从安全的角度说,这个选择是有争议的。下面这四个因素可能会影响你做出为你的机构选择最安全的平台的决策:
·固有的服务器安全漏洞。尽管媒体对微软的批评很多,但是,这两个平台几乎同样容易受到攻击。计算机应急事件反应小组安全漏洞数据库最近发表的一项研究结果显示,IIS安全漏洞受到了28次攻击,Apache的安全漏洞受到了25次攻击。在信息安全领域,这就像赛马中的差距一样是非常接近的。
·现有的网络管理知识。如果你的网络管理员已经使用了其中的一种平台,并且非常熟悉其安全设置,那就是一个极为重要的因素。大量的安全突破都是由于技术不熟练的网络管理员的设置错误造成的。当你使用一个新的平台的时候,出现错误是很容易的。
·熟悉操作系统的管理员。一个网络服务器的安全同基本的操作系统的安全是完全一样的。如果一个攻击者能够获得这个操作系统的管理员权限,攻破网络服务器就是小事一桩。因此,在做这个决策的时候要考虑你的系统管理员的技能。如果你是一个使用Windows操作系统的部门,这就不是一个主要的因素,因为IIS和Apache都在Windows平台上运行。然而,如果你的部门使用Unix,在你的分析中就要为Apache增加附加分数,因为转换到IIS仍需要保留在Windows环境中工作的管理员。
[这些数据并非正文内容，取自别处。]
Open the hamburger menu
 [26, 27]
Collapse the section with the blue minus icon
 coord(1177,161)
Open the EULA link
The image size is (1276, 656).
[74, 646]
·开发人员的技能。如果你在创建一个动态网页(ASP、PHP、CGI等),考虑一下你的开发人员的安全技能。同操作系统管理员一样,开发人员在熟悉的环境中犯错误的可能性很小。如果你的开发人员喜欢某一种开发环境,你要把这个因素考虑进去。然而,你还应该了解在互联网上有很多把普通的网络开发系统移植到其它平台上的方法。例如,Sun Java系统ASP和Apache::ASP都允许使用在RedHat服务器上的ASP。同样,在IIS服务器上安装和设置PHP也是可能的。
我们是从信息安全的角度讨论这个问题的。记住这一点非常重要。虽然IIS和Apache在功能上相同,但是,如果你们的技术人员掌握了与你们机构关系密切的技术,在进行风险和收益分析时一定要考虑这个因素。网络服务快乐!